Kiss has an army, so why can't Mr. Booze? That's right; I want you to enlist. As a drunk, you become a citizen of the world. And that means that you will all be assigned a certain task, predicated on your region and resources.
Alright soldier, your first task is at hand: Indian whisky. First thing's first: what the fuck is Indian whisky? Why, whisky made in India, of course! Second, why would I want to drink it? To enjoy your days under the sun. Third, where can I get it? Possibly in Canada?
Dr. Whisky has an intriguing review and tasting notes of Amrut Indian Whisky. According to their corporate website, it is distributed in Ontario (yours to discover). So I am charging any recruits near the Ontario border to infiltrate the region and procure a bottle of Amrut. Now I know that it might seem a tall order. But heed my words; it is no fool's errand. For I myself was able to venture into the depths of the Chicagoland jungle and procure three bottles of the sweetest Brandy de Jerez. My mistake last year was merely in failing to properly prepare for the recurring rendezvous. Hence I ended up with Pantera Negra. Plan well, my friends, for the reward is sweet.

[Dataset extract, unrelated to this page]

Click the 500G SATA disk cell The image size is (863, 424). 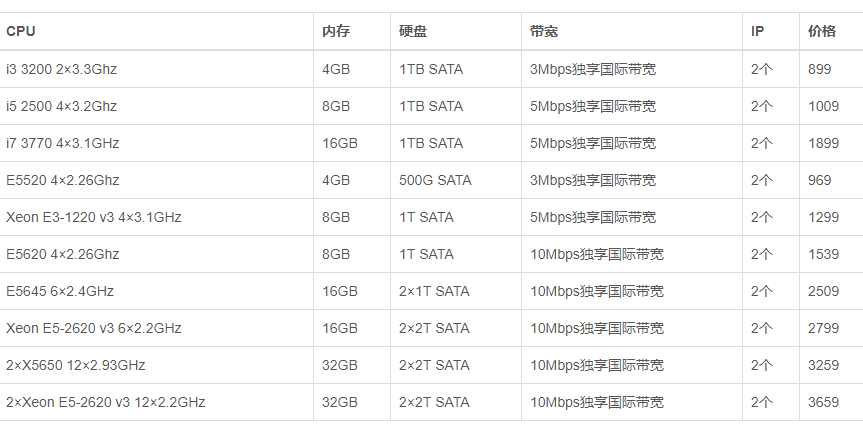pos(435,180)
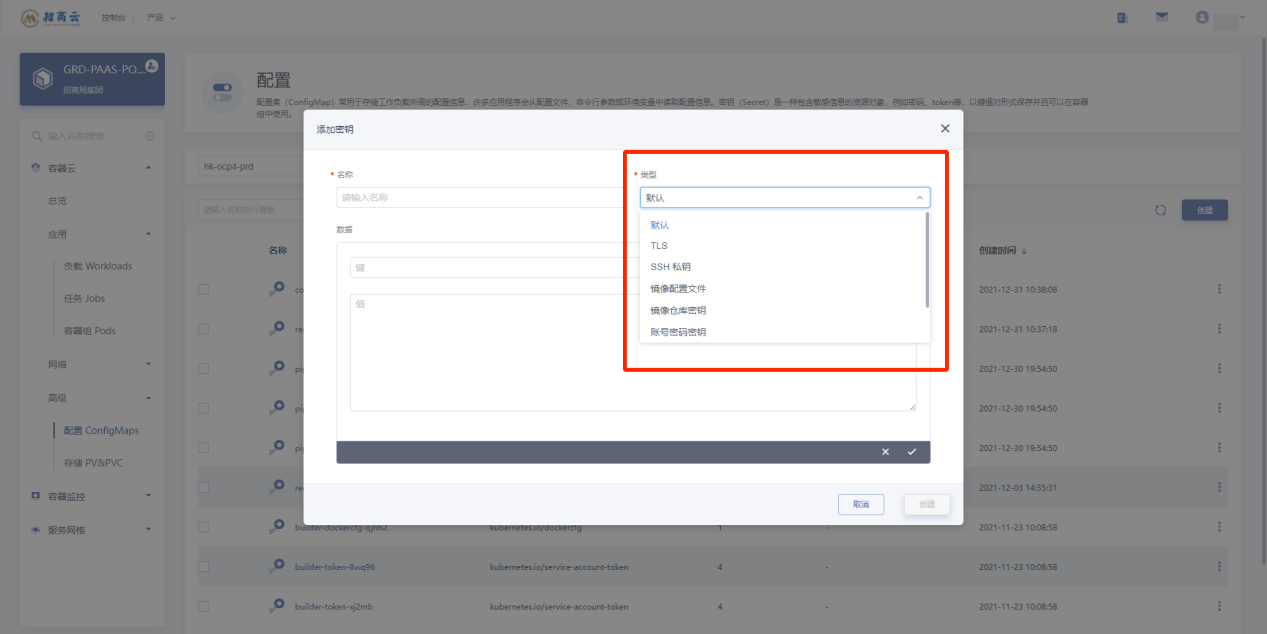Tick the checkbox for builder-token-xj2mb row

click(x=204, y=606)
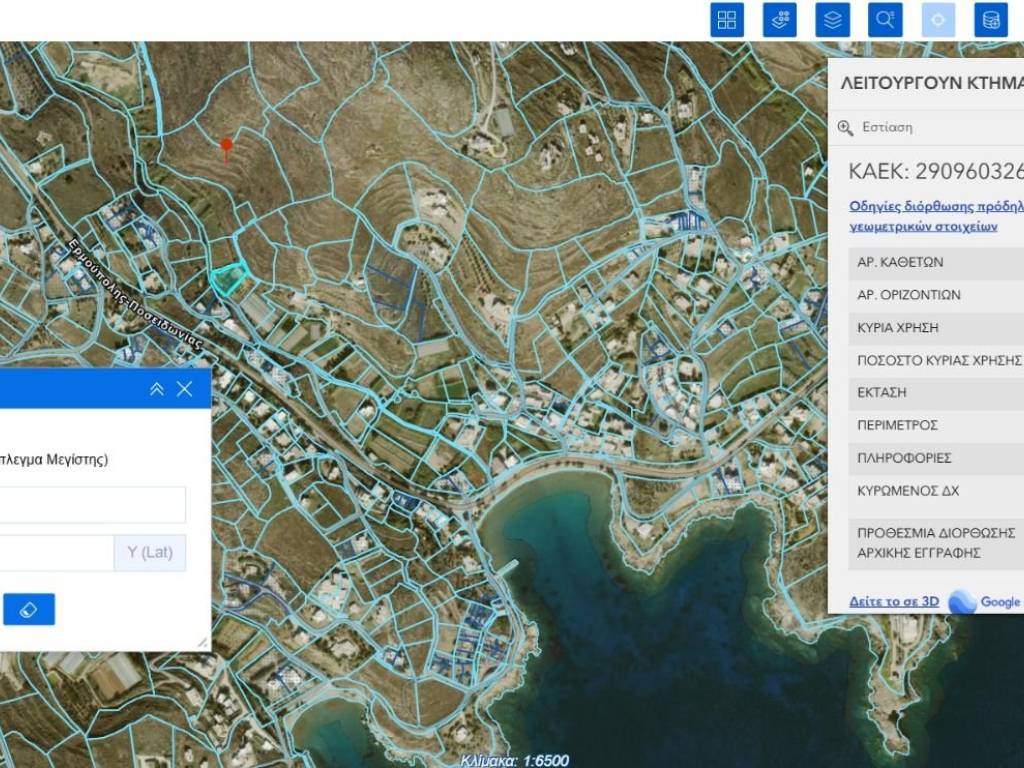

Hard drink is its own reward
So, what do you have to do, exactly? It is quite simple: buy a bottle, take a picture of it, drink it, and then send me your thoughts and opinions about the experience along with the picture. I will publish it under your name/nom de plume. It can be as brief as "aroma was like smelling my hand after pumping gas, tasted like a shitty version of Maker's Mark" or it can be as in depth as a featured story in the National Geographic.